▶ [Your task]:
Scan the entries below and tally the lines that include "computer". Return nothing but the tally.

□ □ □

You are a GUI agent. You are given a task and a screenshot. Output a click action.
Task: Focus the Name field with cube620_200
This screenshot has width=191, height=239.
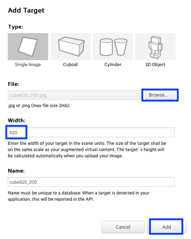pos(91,182)
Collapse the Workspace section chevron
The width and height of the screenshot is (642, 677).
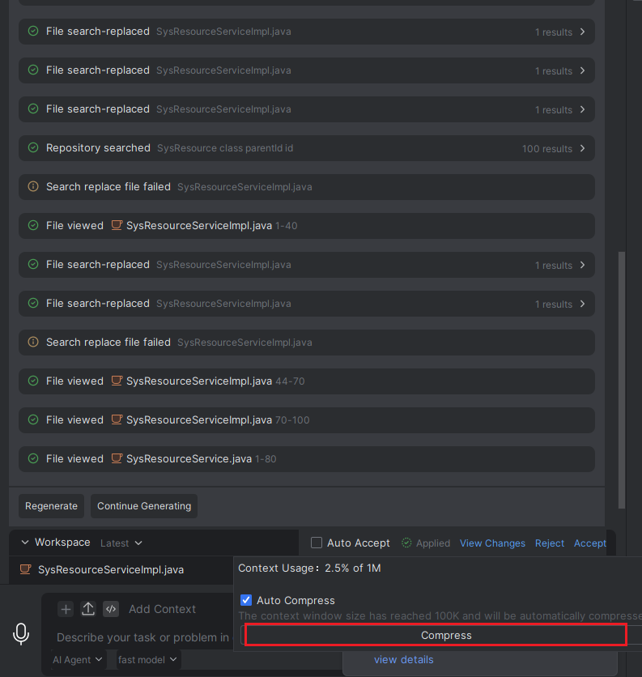coord(25,543)
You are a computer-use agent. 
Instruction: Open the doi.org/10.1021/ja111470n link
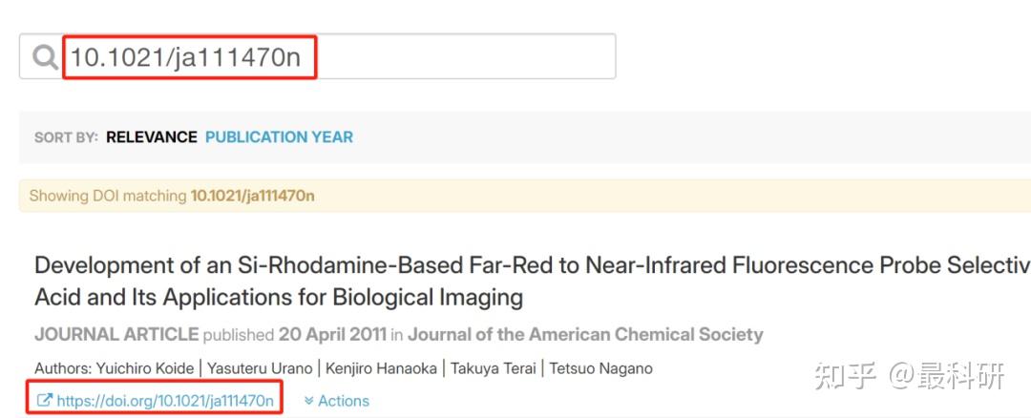(x=165, y=401)
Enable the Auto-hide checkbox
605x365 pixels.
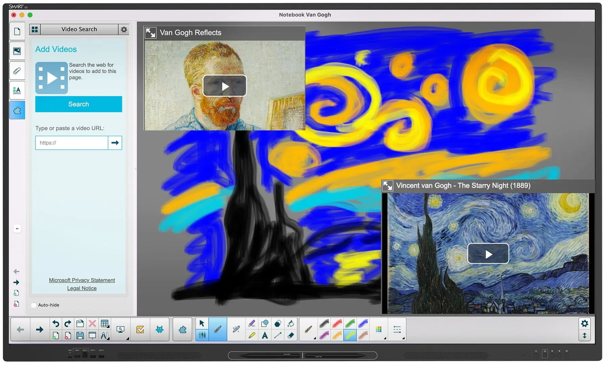click(x=34, y=305)
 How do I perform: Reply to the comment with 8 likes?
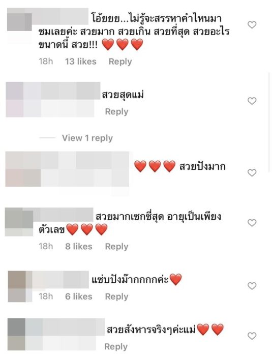pyautogui.click(x=116, y=247)
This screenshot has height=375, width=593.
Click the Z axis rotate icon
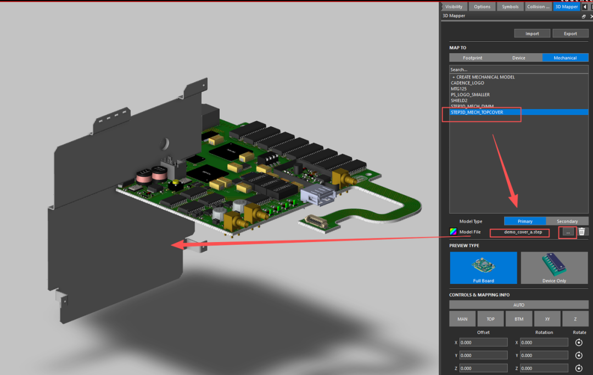coord(579,368)
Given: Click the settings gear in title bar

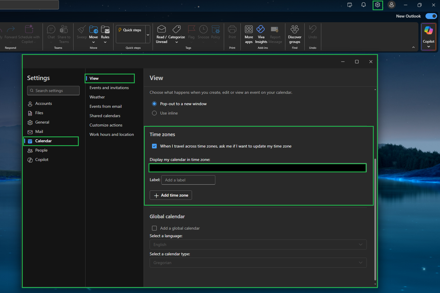Looking at the screenshot, I should (378, 5).
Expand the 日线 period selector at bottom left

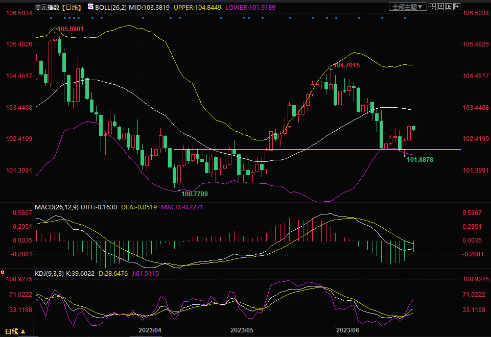[x=15, y=331]
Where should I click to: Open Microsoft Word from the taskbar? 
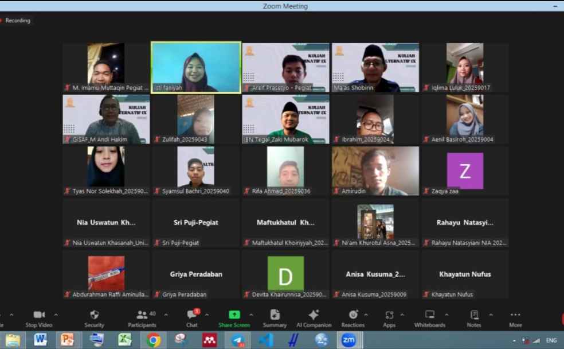pyautogui.click(x=40, y=340)
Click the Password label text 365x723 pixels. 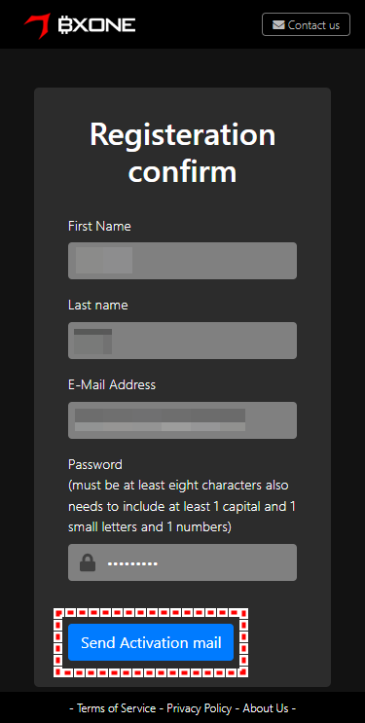tap(95, 464)
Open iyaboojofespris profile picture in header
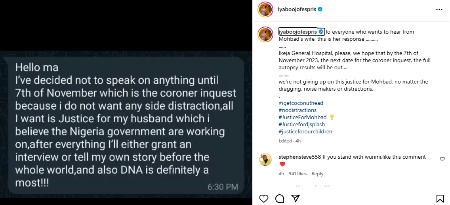 pos(265,9)
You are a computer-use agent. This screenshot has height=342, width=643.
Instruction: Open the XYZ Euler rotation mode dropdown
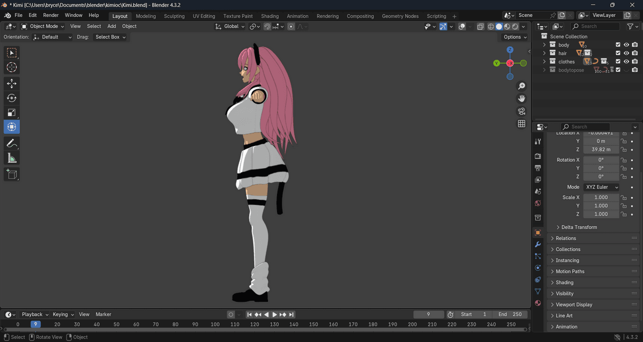pyautogui.click(x=601, y=187)
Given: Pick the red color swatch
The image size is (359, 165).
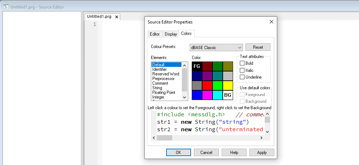Looking at the screenshot, I should [x=207, y=85].
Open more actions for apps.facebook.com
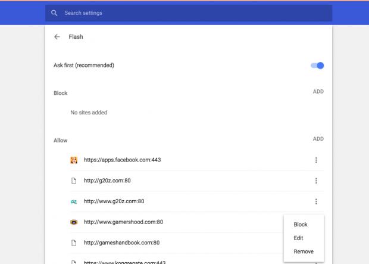369x264 pixels. 316,160
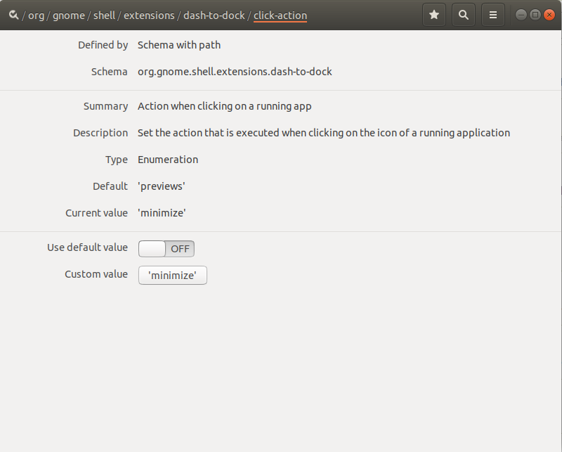This screenshot has width=562, height=452.
Task: Select the underlined 'click-action' key name
Action: [x=280, y=15]
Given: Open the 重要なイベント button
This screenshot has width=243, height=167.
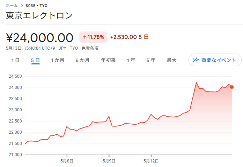Looking at the screenshot, I should coord(215,60).
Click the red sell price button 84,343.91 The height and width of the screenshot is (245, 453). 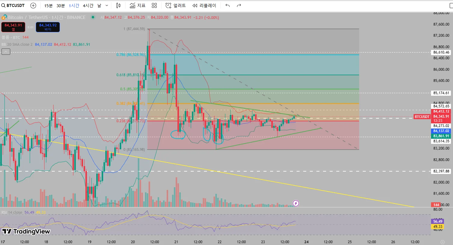[13, 27]
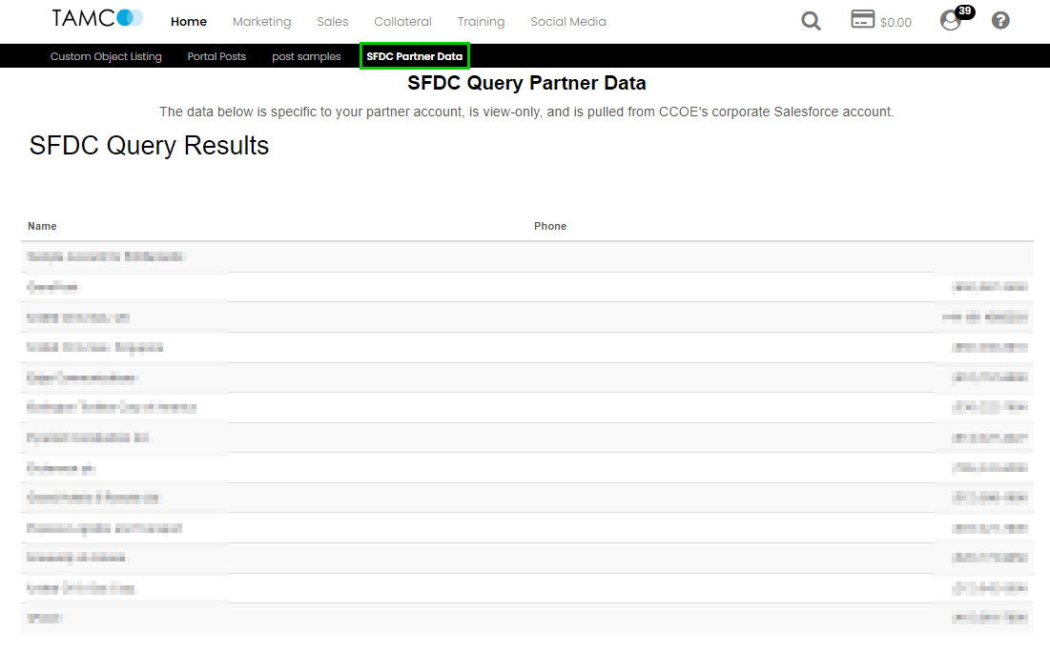The height and width of the screenshot is (652, 1050).
Task: Click the 39 notifications badge
Action: coord(963,11)
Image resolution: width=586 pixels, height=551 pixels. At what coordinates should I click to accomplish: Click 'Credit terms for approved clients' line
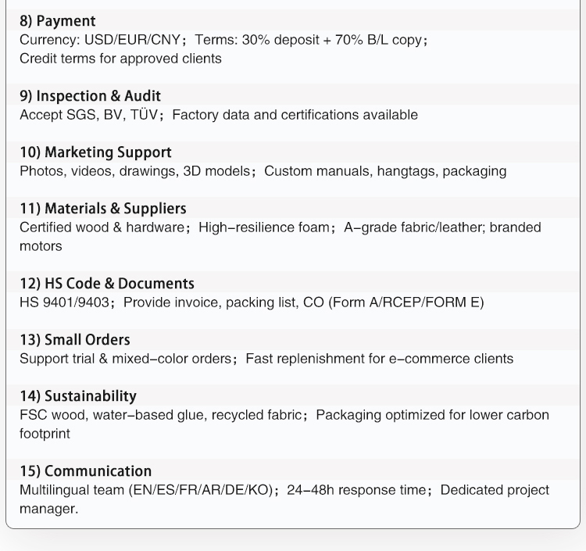(120, 59)
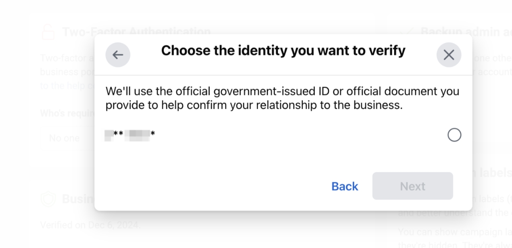Choose the masked identity name row
512x248 pixels.
283,135
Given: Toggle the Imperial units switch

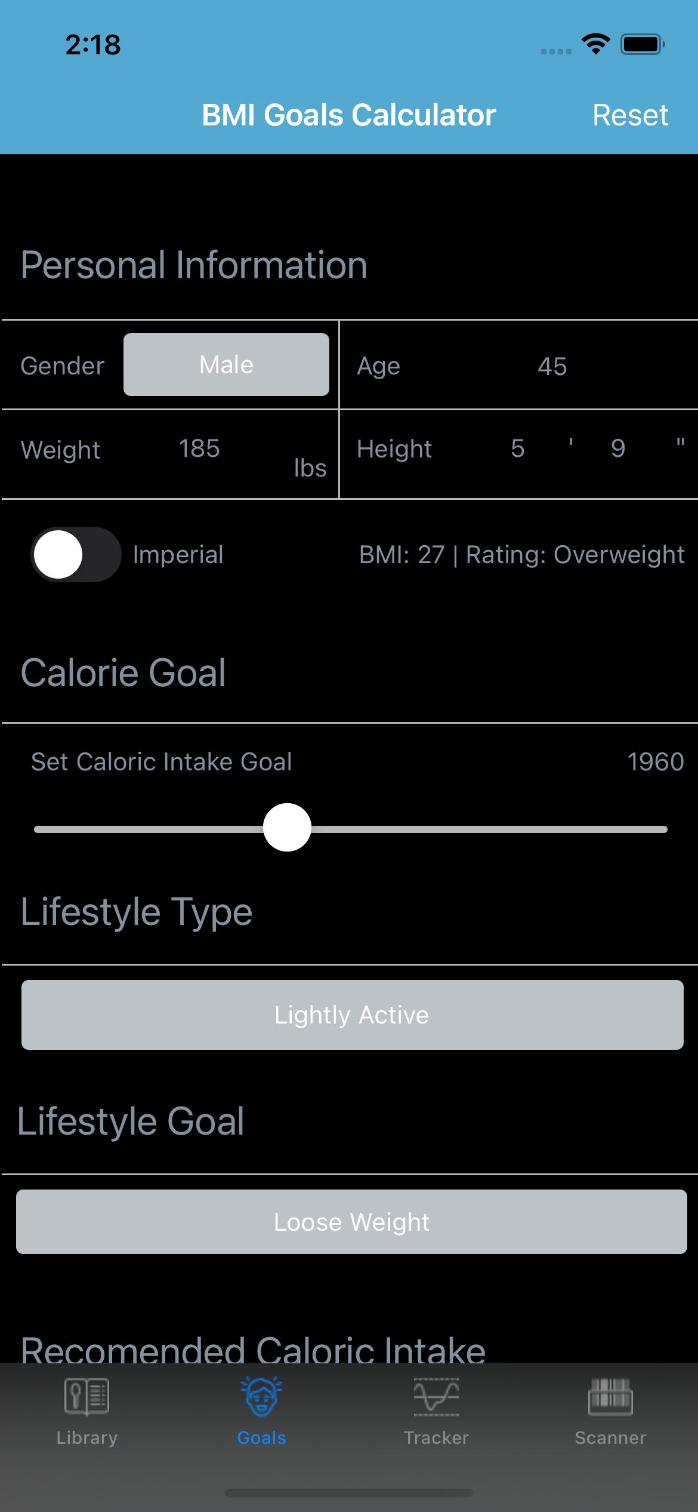Looking at the screenshot, I should click(76, 555).
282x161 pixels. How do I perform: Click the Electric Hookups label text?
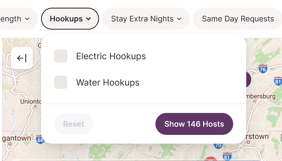click(111, 56)

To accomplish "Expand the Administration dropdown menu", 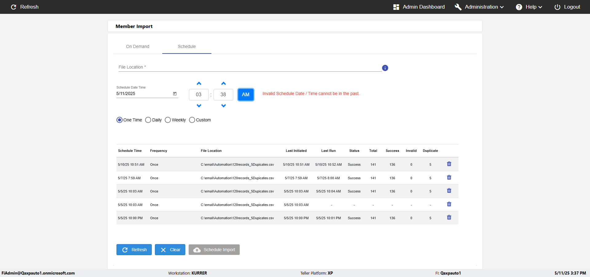I will 479,7.
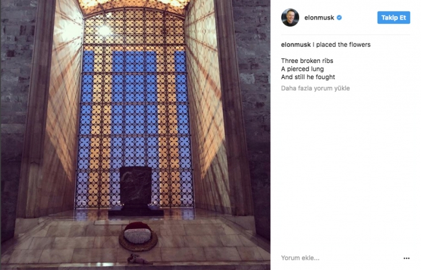421x270 pixels.
Task: Click the line And still he fought
Action: pos(308,77)
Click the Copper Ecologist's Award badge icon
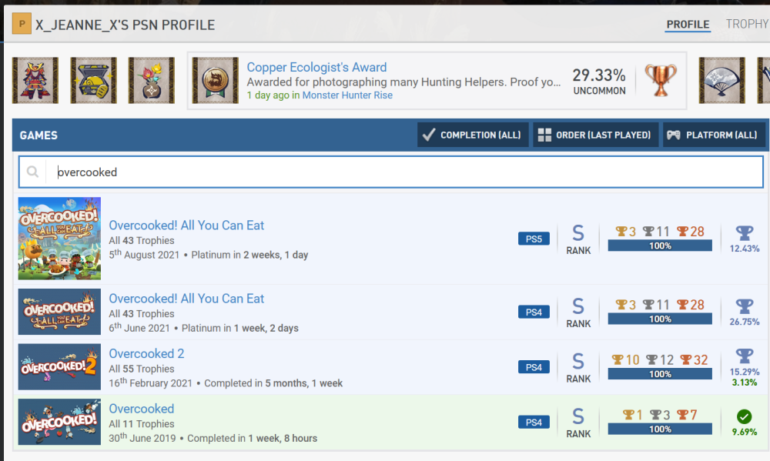This screenshot has height=461, width=770. coord(215,80)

□ □ □

▶ [Response to this task]:
2